[eluser]Unknown[/eluser]
Hi all,
I'm having issues trying to set up my htaccess file to force the user off SSL when it is not required. I have managed to get it to force the user to use SSL in the controllers that require it (admin, account, application), but once they are using SSL they are on it for the entire site. Ideally I would like the user to be pushed back to http on the pages not in the controllers defined.
Code:
RewriteEngine On
RewriteBase /
RewriteCond %{SERVER_PORT} !=443
RewriteCond %{REQUEST_URI} ^/(admin|account|application)
RewriteRule ^(.*)$ https://%{SERVER_NAME}/$1 [R=301,L]
RewriteCond %{SERVER_PORT} !=80
RewriteCond %{REQUEST_URI} !^/(admin|account|application)
RewriteRule ^(.*)$ http://%{SERVER_NAME}/$1 [R=301,L]

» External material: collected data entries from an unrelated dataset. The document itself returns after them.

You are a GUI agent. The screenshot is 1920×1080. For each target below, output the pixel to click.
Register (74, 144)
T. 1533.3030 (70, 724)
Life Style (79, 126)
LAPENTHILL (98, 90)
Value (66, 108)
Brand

RewriteCond %{REQUEST_FILENAME} !-f
RewriteCond %{REQUEST_FILENAME} !-d
RewriteRule ^(.*)$ index.php?/$1 [L]
If I remove the middle rule set then it works as I described, but adding the middle rule not only stops the SSL redirect but also adds 'index.php?/' to the URL of the SSL pages.
Any help would be greatly appreciated, I'm sure it's something simple I'm missing, I just don't know what!